Los Angeles Clippers (2011–2013)
On December 9, 2011, Butler signed a three-year, $24 million deal with the Los Angeles Clippers. During his two seasons as a starter with the Clippers, he helped the team reach the playoffs twice.

Milwaukee Bucks (2013–2014)
On July 10, 2013, Butler was traded to the Phoenix Suns alongside Eric Bledsoe in a three-way trade that had both Jared Dudley from the Suns and JJ Redick from the Milwaukee Bucks join the Clippers and two different second round picks being sent to the Bucks. On August 29, 2013, the Suns traded Butler to the Milwaukee Bucks for Ish Smith and Viacheslav Kravtsov. On November 22, Butler scored a game-leading 38 points, his largest single game total since 2009, during an overtime 115-107 loss to the Philadelphia 76ers.

On February 27, 2014, Butler was bought out of his contract by the Bucks, and in 34 games, he averaged 11.0 points per game.

Oklahoma City Thunder (2014)
On March 1, 2014, Butler signed with the Oklahoma City Thunder. Butler finished the season having played in 22 regular season games and 17 playoff games for the Thunder, as they qualified for the Western Conference Finals where they were defeated by the San Antonio Spurs.

Detroit Pistons (2014–2015)
On July 15, 2014, Butler signed with the Detroit Pistons to a reported two-year, $9 million contract.

On June 11, 2015, Butler was traded, along with Shawne Williams, to the Milwaukee Bucks in exchange for Ersan İlyasova. However, he was later waived by the Bucks on June 30, 2015.

Sacramento Kings (2015–2016)
On July 23, 2015, Butler signed with the Sacramento Kings. He received minimal minutes during the 2015–16 season and made just 17 appearances, averaging 3.7 points and 1.3 rebounds per game.

On June 21, 2016, Butler exercised his player option with the Kings for the 2016–17 season. However, he was later waived by the Kings on July 4, 2016, after he reached an agreement with the team to have his contract bought out.

Butler's final NBA game was on April 11, 2016 in a 105 - 101 victory over the Phoenix Suns where he recorded 7 points, 2 rebounds, 1 assist and 1 block.

Retirement
Butler announced his retirement on February 6, 2018.

- SHORT EXERCISE 1 -
In the entries, starting with the line containing "Screen dimensions: 730x339" and going on through the line containing "Looking at the screenshot, I should 119,153.", rename "GUI agent" to "interface agent" and give those lines again with nothing else changed.

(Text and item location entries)
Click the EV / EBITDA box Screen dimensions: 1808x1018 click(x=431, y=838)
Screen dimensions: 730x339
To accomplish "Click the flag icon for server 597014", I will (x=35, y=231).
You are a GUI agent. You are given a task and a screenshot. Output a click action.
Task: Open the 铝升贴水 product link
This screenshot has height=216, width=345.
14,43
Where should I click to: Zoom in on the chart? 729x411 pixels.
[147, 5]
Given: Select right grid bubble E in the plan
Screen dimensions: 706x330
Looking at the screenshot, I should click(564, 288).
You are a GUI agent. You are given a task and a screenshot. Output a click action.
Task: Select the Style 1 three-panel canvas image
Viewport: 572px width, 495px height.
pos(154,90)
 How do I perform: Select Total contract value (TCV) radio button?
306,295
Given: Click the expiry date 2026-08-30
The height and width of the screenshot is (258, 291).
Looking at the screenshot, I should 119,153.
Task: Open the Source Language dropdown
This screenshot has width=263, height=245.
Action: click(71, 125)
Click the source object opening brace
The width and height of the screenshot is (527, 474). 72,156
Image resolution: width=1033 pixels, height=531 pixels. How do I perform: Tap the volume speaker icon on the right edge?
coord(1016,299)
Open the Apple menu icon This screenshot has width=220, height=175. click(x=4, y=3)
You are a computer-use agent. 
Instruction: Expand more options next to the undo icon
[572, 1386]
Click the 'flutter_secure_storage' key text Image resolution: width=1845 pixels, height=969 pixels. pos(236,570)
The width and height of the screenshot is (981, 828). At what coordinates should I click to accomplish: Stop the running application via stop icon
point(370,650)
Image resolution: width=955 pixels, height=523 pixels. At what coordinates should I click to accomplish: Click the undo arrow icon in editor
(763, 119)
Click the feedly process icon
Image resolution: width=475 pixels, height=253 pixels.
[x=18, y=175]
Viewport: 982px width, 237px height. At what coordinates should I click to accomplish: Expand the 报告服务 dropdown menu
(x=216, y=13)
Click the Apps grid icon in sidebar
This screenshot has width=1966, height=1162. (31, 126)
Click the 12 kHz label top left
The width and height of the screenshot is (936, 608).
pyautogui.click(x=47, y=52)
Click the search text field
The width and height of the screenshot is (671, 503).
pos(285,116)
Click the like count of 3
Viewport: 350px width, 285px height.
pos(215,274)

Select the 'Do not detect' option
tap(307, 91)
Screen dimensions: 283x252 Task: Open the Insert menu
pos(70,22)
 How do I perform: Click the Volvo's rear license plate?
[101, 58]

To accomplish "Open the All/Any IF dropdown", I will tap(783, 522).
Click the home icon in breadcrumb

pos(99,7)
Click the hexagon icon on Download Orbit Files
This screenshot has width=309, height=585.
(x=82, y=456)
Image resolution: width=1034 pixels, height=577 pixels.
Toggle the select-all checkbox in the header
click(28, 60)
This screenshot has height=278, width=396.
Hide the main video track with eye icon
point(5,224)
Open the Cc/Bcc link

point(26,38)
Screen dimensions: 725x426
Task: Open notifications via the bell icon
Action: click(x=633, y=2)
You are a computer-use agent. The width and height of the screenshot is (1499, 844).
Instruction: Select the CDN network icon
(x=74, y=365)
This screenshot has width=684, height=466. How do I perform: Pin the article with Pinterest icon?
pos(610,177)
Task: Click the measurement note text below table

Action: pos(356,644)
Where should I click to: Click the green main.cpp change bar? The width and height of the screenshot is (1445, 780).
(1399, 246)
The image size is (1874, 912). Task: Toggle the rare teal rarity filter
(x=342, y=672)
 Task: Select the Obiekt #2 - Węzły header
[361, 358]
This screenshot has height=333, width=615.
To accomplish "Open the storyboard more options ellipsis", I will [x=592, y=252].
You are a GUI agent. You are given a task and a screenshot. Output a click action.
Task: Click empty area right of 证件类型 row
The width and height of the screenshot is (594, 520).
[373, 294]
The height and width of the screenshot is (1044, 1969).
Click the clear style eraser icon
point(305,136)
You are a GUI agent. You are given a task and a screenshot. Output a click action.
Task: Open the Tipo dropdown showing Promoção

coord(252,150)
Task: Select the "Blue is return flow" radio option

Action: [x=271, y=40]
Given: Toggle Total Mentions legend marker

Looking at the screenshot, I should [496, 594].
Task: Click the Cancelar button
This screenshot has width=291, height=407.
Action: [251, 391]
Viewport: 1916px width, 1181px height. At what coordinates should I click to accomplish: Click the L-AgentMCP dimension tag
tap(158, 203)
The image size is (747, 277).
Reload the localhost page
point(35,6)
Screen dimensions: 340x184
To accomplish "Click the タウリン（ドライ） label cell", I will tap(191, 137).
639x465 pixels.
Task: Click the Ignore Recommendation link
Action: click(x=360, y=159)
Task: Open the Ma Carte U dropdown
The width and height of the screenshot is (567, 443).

- SHORT EXERCISE 2 -
Reproduce the passage on Butler's basketball career starting with "Milwaukee Bucks (2013–2014)" and going on through "points per game.".

- CORRECT OUTPUT 1 -
Screen dimensions: 730x339
To accomplish "Click the flag icon for server 597014", I will (x=35, y=231).
You are a interface agent. You are given a task and a screenshot. Output a click action.
Task: Open the 铝升贴水 product link
This screenshot has height=216, width=345.
14,43
Where should I click to: Zoom in on the chart? 729x411 pixels.
[147, 5]
Given: Select right grid bubble E in the plan
Screen dimensions: 706x330
Looking at the screenshot, I should click(564, 288).
You are a interface agent. You are given a task and a screenshot. Output a click action.
Task: Select the Style 1 three-panel canvas image
Viewport: 572px width, 495px height.
pos(154,90)
 How do I perform: Select Total contract value (TCV) radio button?
306,295
Given: Click the expiry date 2026-08-30
The height and width of the screenshot is (258, 291).
Looking at the screenshot, I should 119,153.

- CORRECT OUTPUT 2 -
Milwaukee Bucks (2013–2014)
On July 10, 2013, Butler was traded to the Phoenix Suns alongside Eric Bledsoe in a three-way trade that had both Jared Dudley from the Suns and JJ Redick from the Milwaukee Bucks join the Clippers and two different second round picks being sent to the Bucks. On August 29, 2013, the Suns traded Butler to the Milwaukee Bucks for Ish Smith and Viacheslav Kravtsov. On November 22, Butler scored a game-leading 38 points, his largest single game total since 2009, during an overtime 115-107 loss to the Philadelphia 76ers.

On February 27, 2014, Butler was bought out of his contract by the Bucks, and in 34 games, he averaged 11.0 points per game.